[Records from a dataset]
━━━━

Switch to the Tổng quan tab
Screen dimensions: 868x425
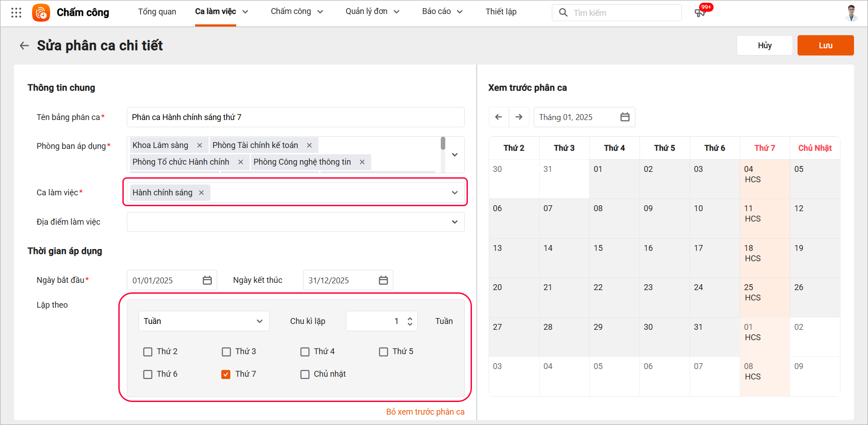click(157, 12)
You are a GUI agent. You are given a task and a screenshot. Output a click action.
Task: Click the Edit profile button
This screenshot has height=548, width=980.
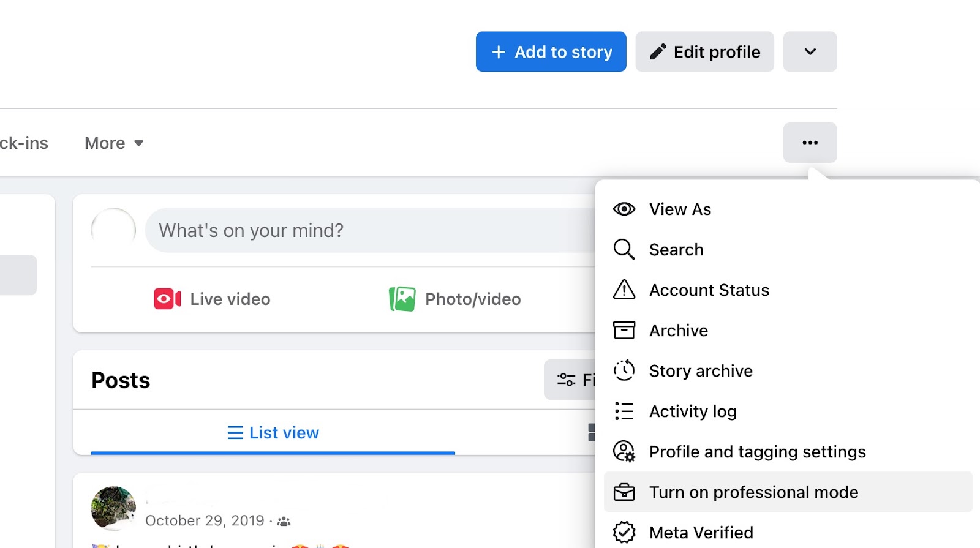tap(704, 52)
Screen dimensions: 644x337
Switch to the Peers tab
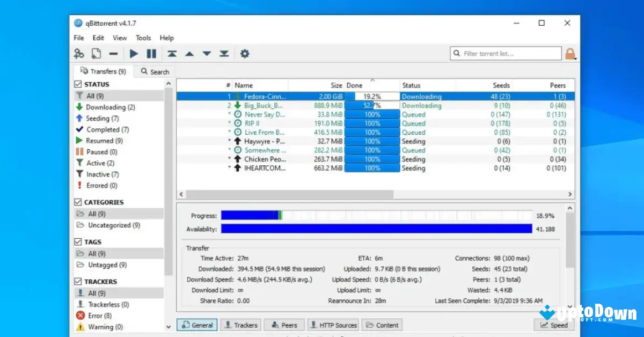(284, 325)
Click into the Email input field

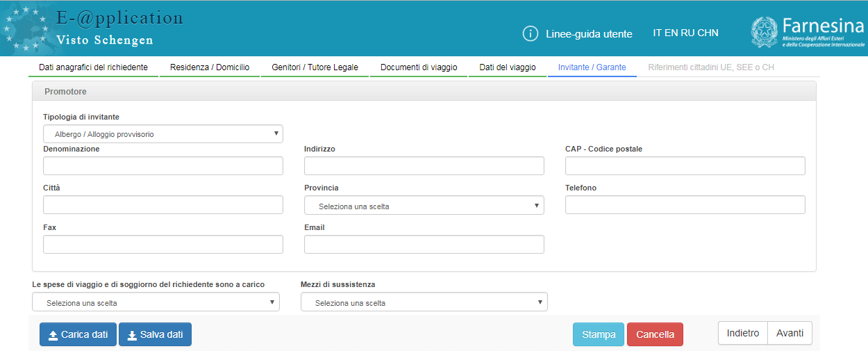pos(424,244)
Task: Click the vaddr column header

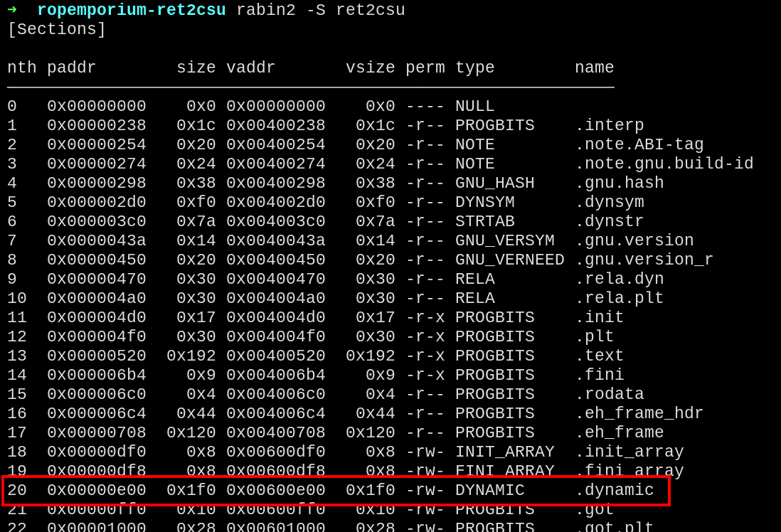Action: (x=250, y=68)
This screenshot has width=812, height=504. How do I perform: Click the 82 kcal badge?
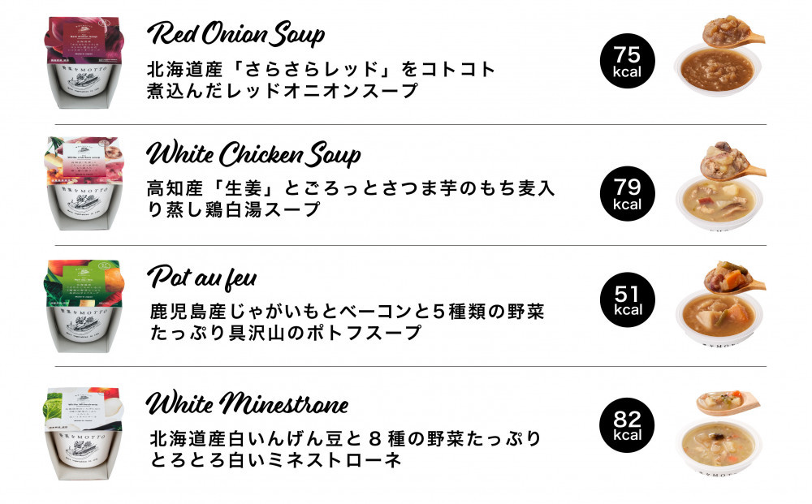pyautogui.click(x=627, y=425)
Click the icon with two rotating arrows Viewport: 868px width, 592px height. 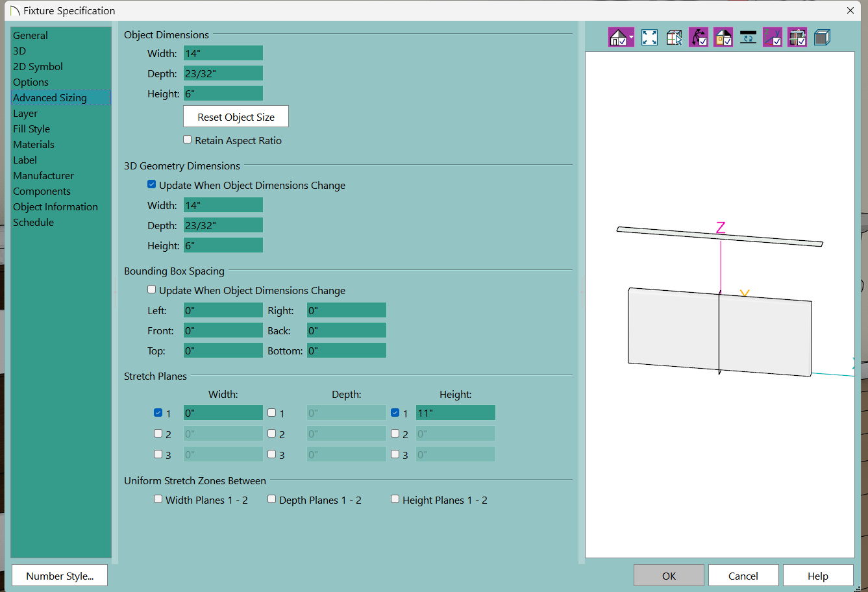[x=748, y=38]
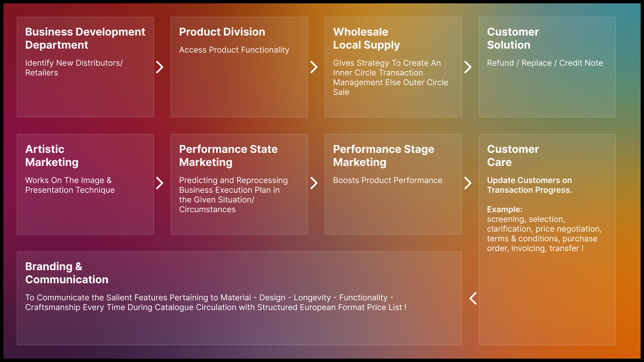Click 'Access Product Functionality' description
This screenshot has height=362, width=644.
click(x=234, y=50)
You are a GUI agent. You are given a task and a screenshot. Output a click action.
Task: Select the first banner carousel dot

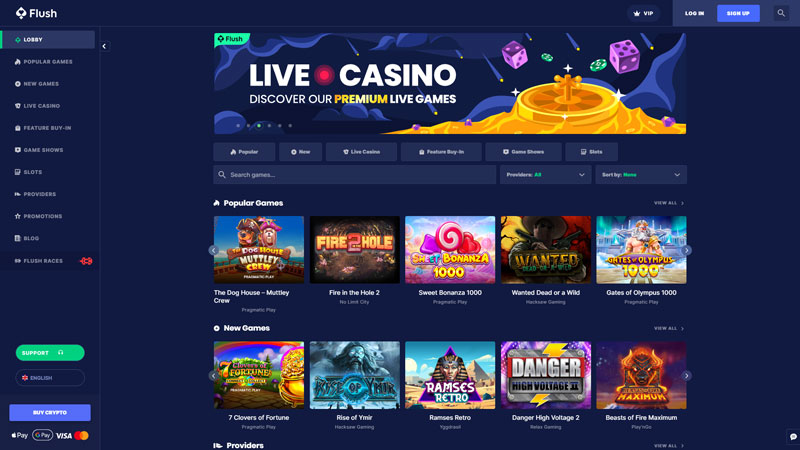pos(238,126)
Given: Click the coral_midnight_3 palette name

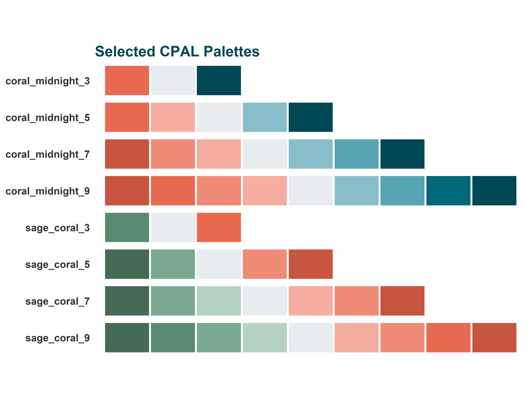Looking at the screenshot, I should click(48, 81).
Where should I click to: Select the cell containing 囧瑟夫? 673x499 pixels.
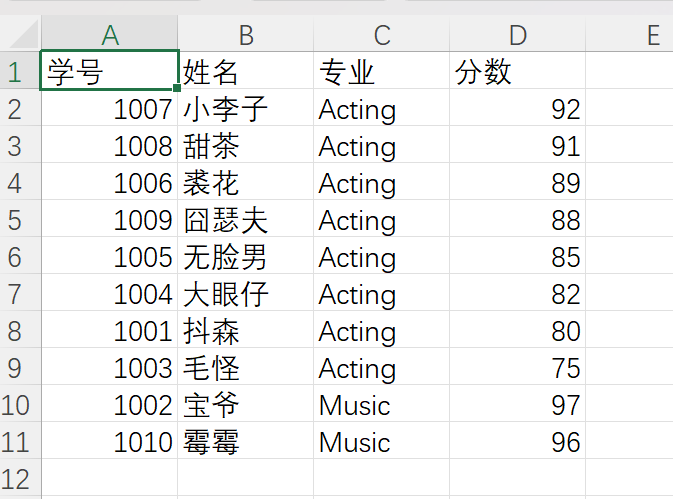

━━━━

◆ **Exercise details**
Your output must consist only of the lines from the line with "Given: Click the" through the final line of the data, both included, reproduced exactly and free of pictures.

◆ **Solution below**
Given: Click the coral_midnight_3 palette name

Looking at the screenshot, I should click(48, 81).
Where should I click to: Select the cell containing 囧瑟夫? 673x499 pixels.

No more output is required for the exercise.